> [Exercise] Check every line of the data below for "computer". Copy each one that has it.

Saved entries
=-=-=-=-=

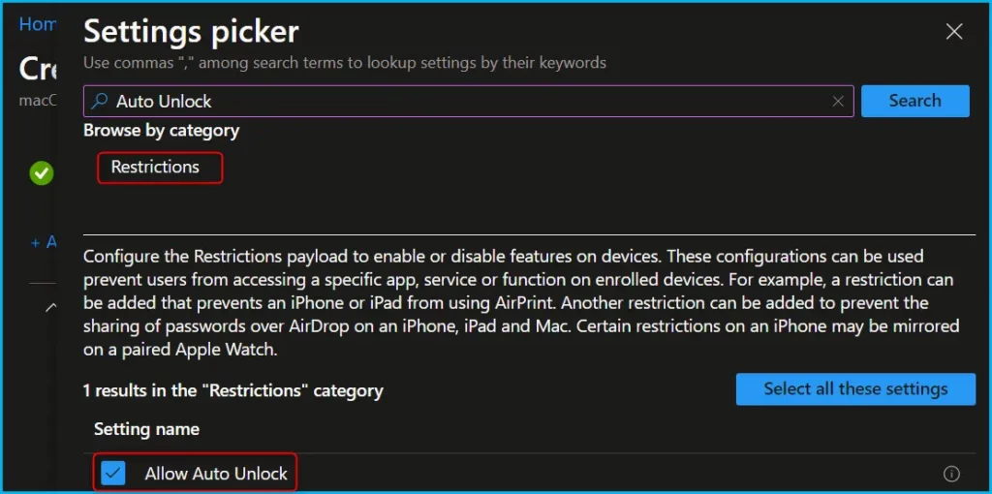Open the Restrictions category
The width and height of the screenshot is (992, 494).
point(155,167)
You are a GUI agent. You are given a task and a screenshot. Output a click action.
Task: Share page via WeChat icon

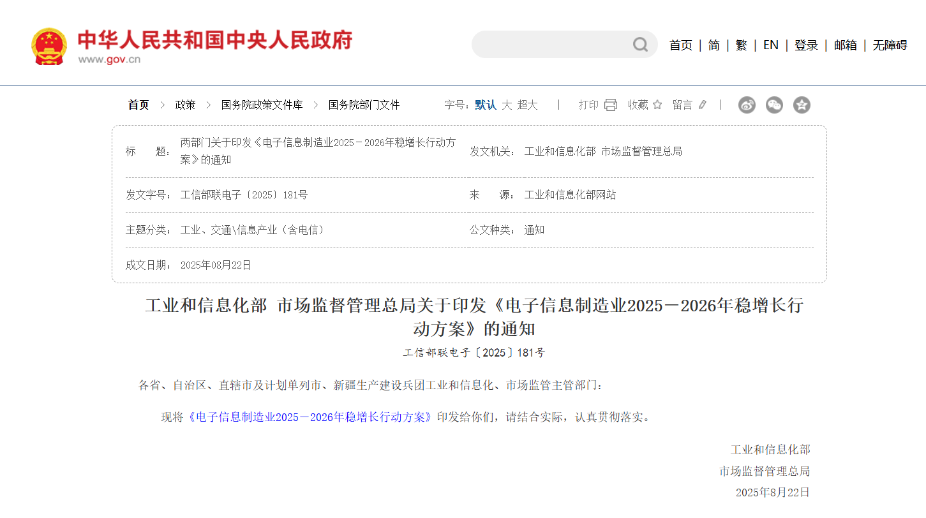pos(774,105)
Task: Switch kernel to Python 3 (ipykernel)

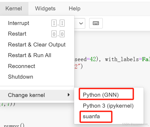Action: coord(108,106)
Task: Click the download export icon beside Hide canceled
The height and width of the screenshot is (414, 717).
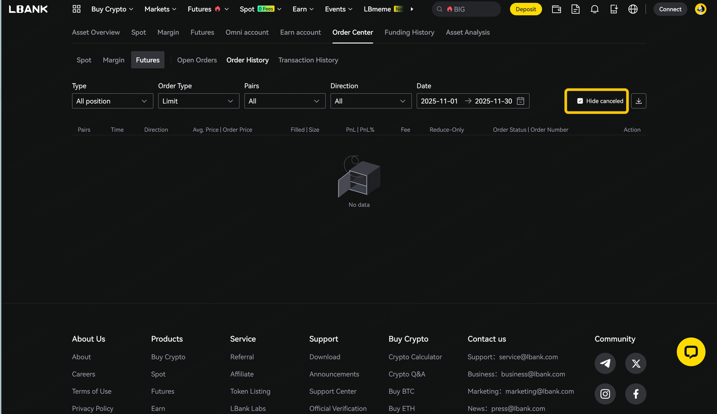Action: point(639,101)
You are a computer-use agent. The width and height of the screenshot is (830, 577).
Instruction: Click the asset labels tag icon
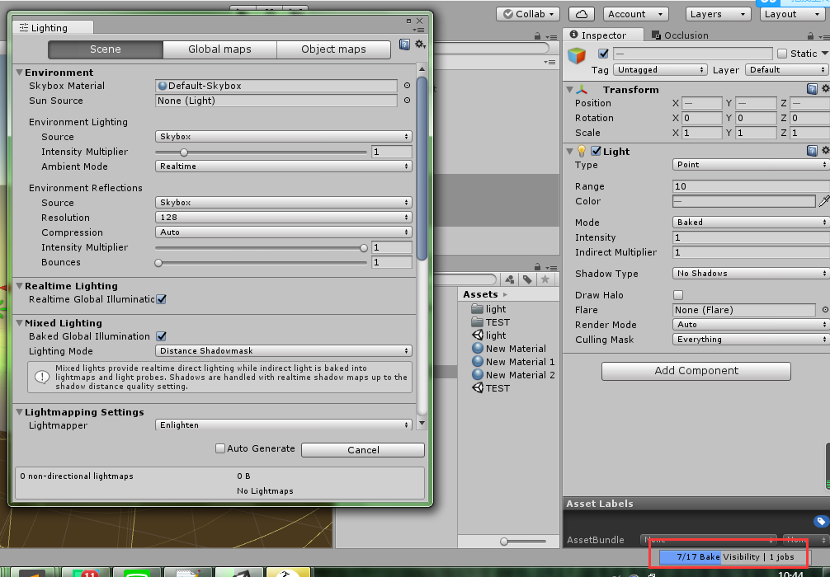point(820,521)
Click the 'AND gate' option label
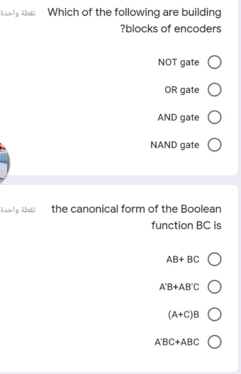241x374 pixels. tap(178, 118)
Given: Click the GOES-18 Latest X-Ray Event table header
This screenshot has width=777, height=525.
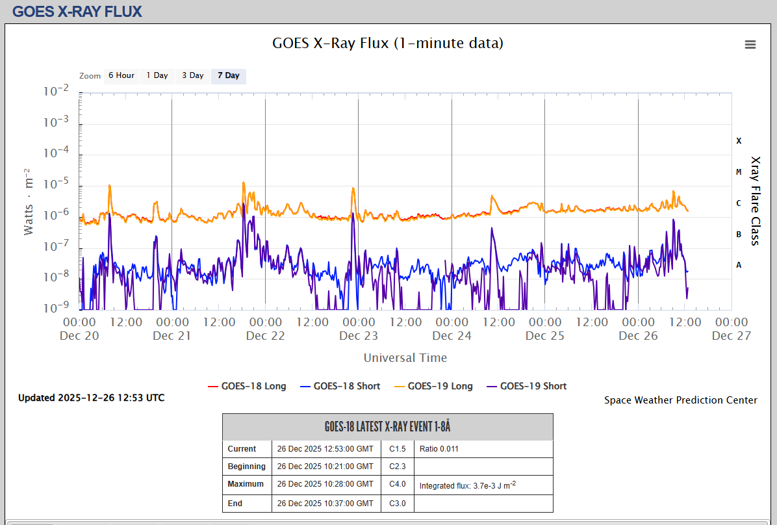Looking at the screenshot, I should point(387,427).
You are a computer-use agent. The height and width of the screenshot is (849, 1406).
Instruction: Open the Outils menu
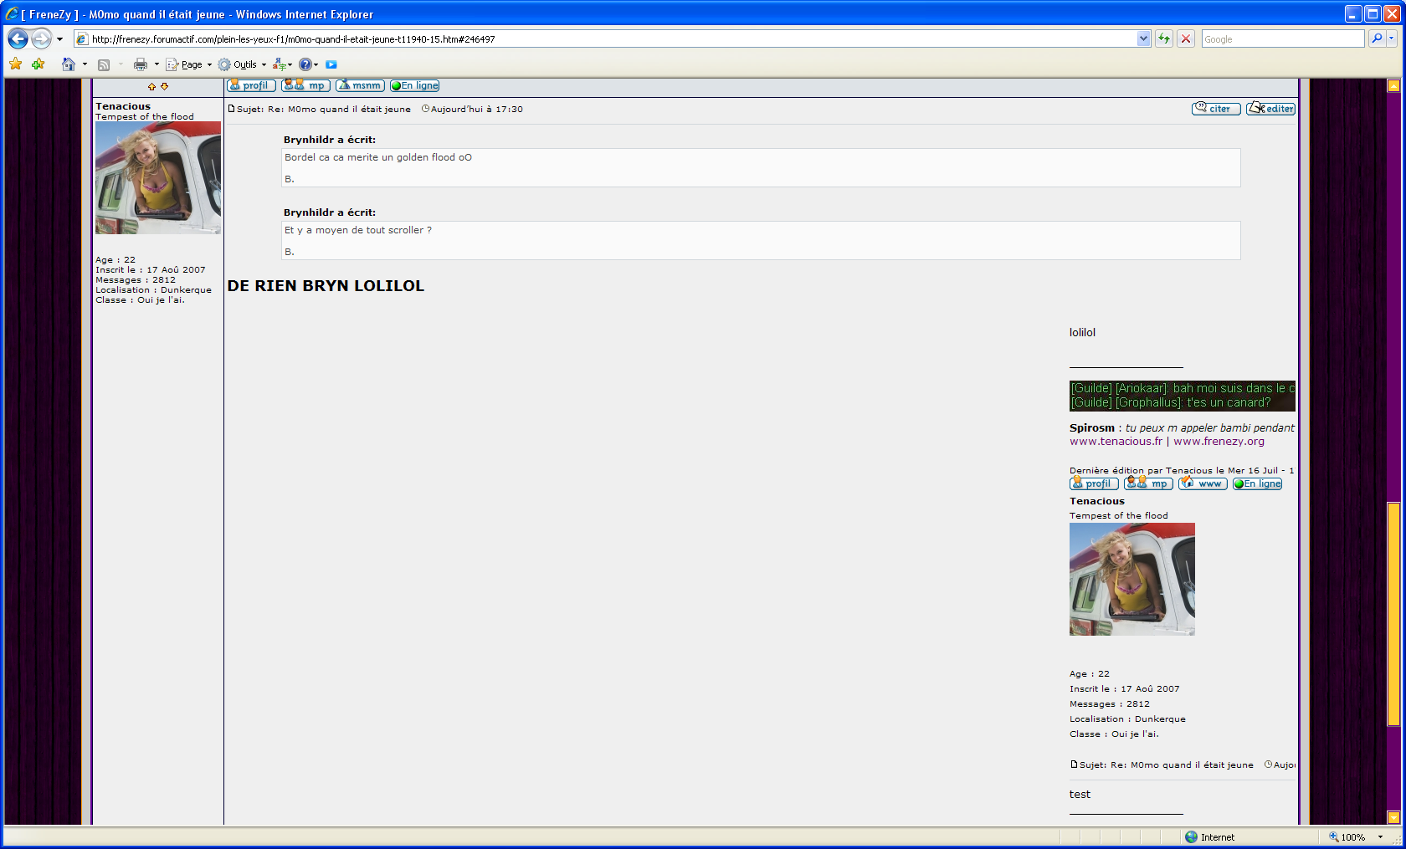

=-=-=-=-=

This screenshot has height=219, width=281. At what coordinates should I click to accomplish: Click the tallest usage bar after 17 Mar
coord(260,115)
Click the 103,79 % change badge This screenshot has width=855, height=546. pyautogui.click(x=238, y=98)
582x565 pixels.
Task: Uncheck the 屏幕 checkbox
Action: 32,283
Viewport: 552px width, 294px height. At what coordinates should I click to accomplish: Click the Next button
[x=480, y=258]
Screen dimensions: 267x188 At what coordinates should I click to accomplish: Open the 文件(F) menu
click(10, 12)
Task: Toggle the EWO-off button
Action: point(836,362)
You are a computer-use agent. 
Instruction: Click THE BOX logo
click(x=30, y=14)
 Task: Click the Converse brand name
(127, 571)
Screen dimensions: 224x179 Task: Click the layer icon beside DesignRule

=-=-=-=-=

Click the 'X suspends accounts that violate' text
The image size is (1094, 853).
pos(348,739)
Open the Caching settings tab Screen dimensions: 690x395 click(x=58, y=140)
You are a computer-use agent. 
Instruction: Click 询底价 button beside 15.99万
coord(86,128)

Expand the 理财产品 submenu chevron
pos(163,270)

=-=-=-=-=

> [Solution to the problem]
You are a computer-use agent. The width and height of the screenshot is (830, 577).
You are a computer-use agent. The height and width of the screenshot is (849, 1406).
You are a computer-use agent. 
You are a computer-use agent. 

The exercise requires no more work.